I apologise again to the Committee. I was just quoting the element of Amendment 534 that talks about “procurement rules” as meaning
“the requirements related to procurement set out in this Act or issued under the authority of this Act, and the health procurement rules referred to in section 108.”
While I was very grateful to the Minister for her explanations to my question on the first group of amendments, I am afraid that I do not think she
answered the core question about the interface between this Bill and the provisions in Section 79 of the Health and Care Act.
I refer the Minister to his Amendment 528 to Clause 108 of this Bill which, because it was among the government amendments in the second group of amendments, was not moved or debated. It is important, however, because that amendment states
“If the procurement of goods or services by a relevant authority is regulated by health procurement rules, a Minister of the Crown may by regulations make provision for the purpose of disapplying any provision of this Act in relation to such procurement.”
I appreciate that that amendment makes an important link to the Health and Care Act, which both Ministers have pointed out to us that they are trying to do. However, it does not pick up the issues raised by a number of noble Lords, including me, about the problem that provisions in the Health and Care Act do not cover the entire NHS.
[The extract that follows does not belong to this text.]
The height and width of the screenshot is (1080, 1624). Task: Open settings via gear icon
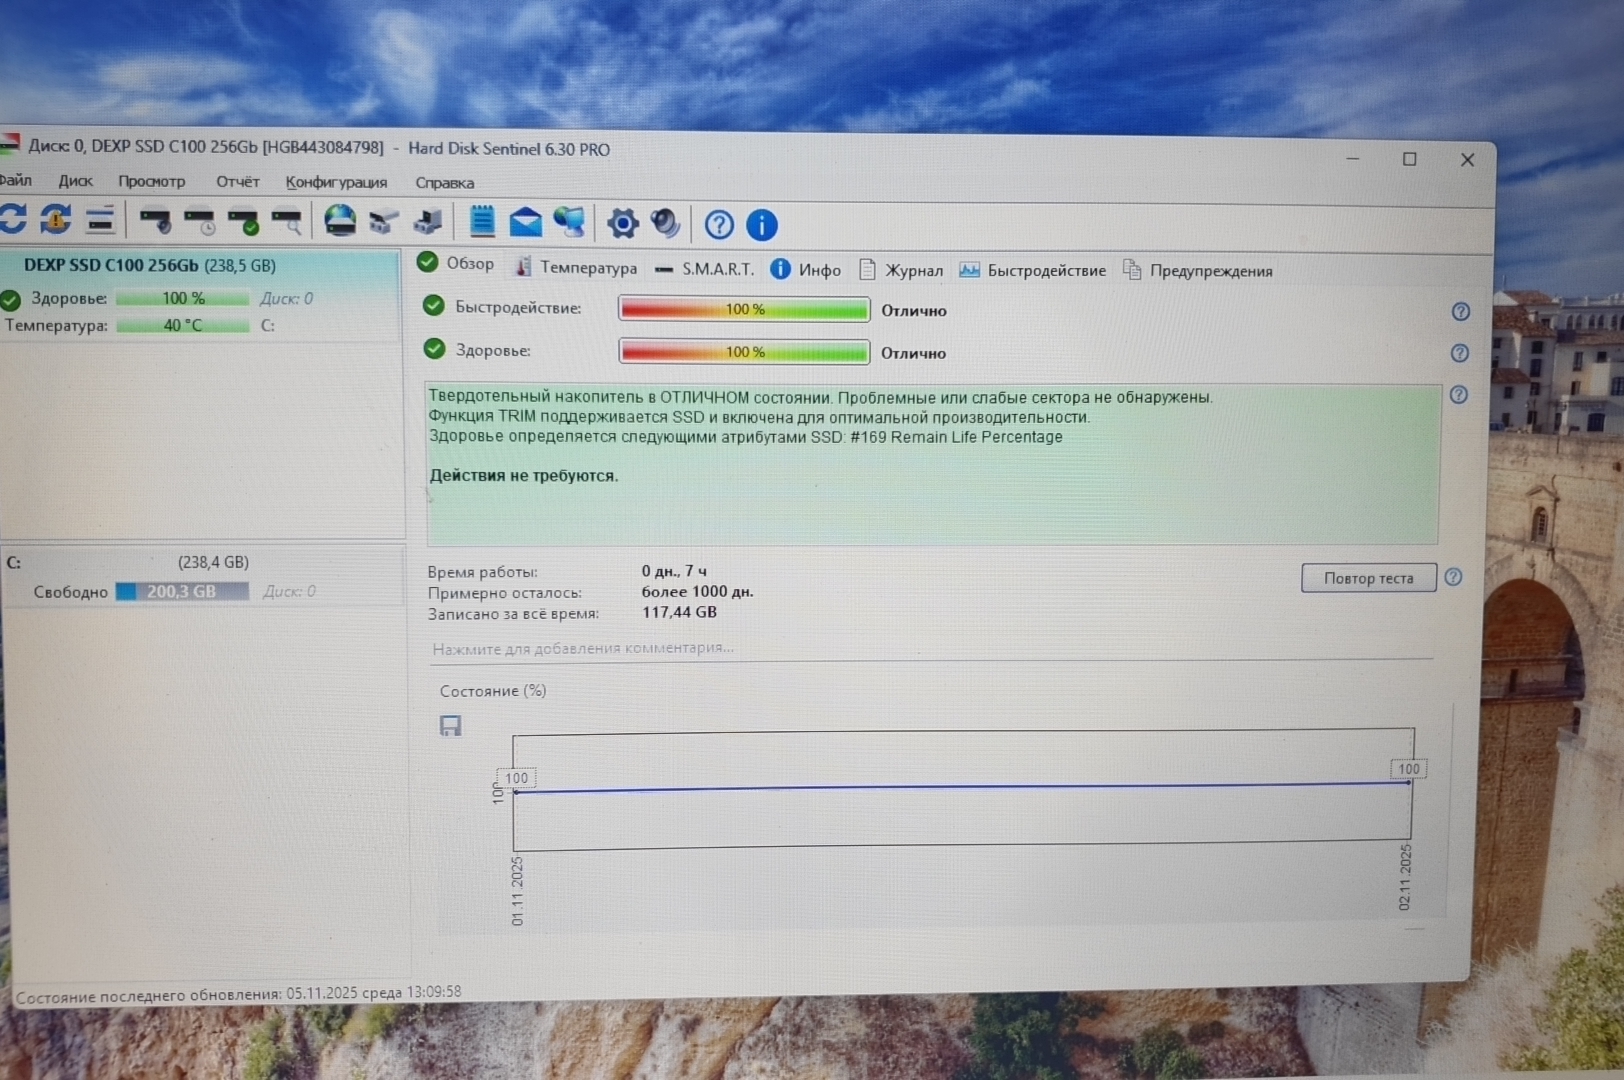(622, 223)
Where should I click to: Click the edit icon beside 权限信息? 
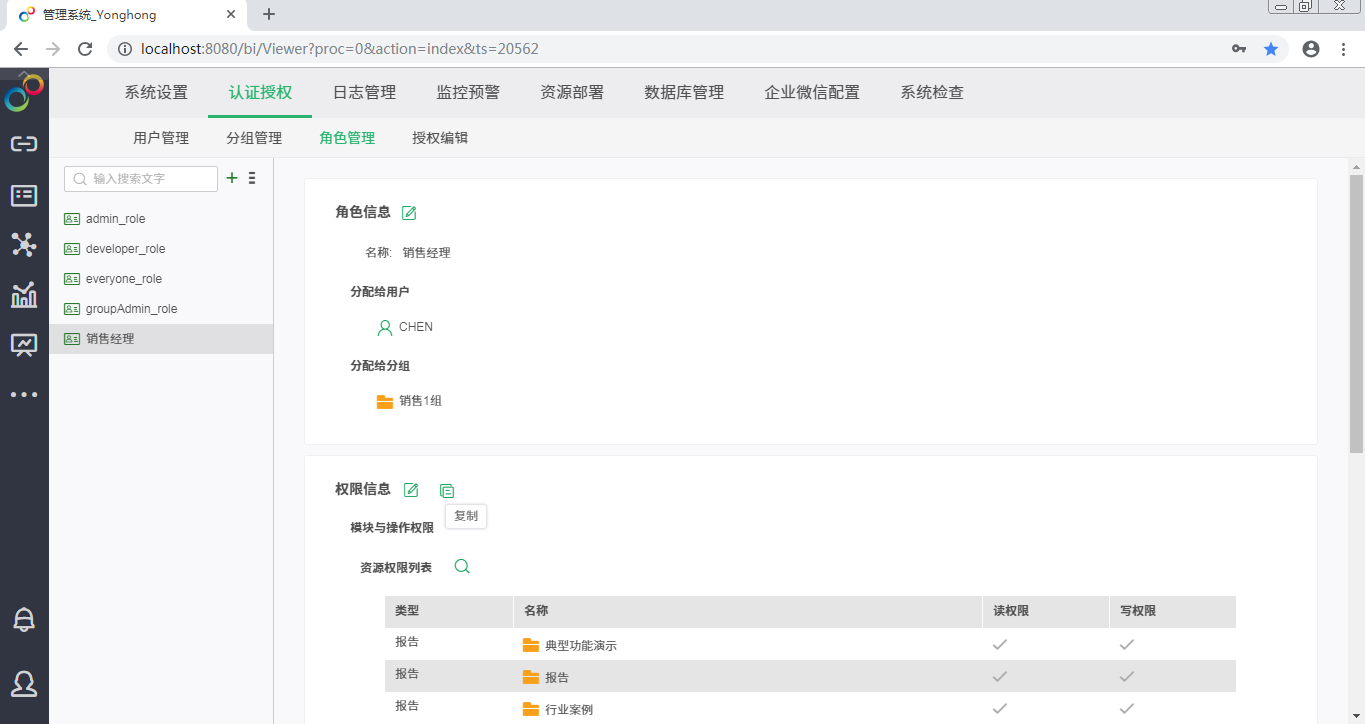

I am very grateful to the noble Baroness, Lady Noakes—and I look forward to hearing her introduction to her amendment—for picking up my concerns at the end of the first group. Her Amendment 534 would ensure a review by a Minister, including looking at the procurement provisions in the Health and Care Act. That would at least ensure that any emerging tensions and practical problems could be identified and published.
Having raised this, there are two fundamental questions that were not answered by the Minister’s letter, nor by the Minister earlier. First, why are the rules for NHS public spend—which, in 2018-19, was in excess of £70 billion—to be created by a statutory instrument without the same level of public scrutiny that this Bill is receiving and no guarantee of the same protections that this Bill is affording to public money being spent on public contracts? Secondly, I ask again exactly where is the interface between the Bill and the Act, given the gap in the Health and Care Act legislation that is covered by the Procurement Bill? I ask again whether it might be sensible to have a meeting for noble Lords interested in this particular and perhaps esoteric problem. It is vital that public procurement works across the board.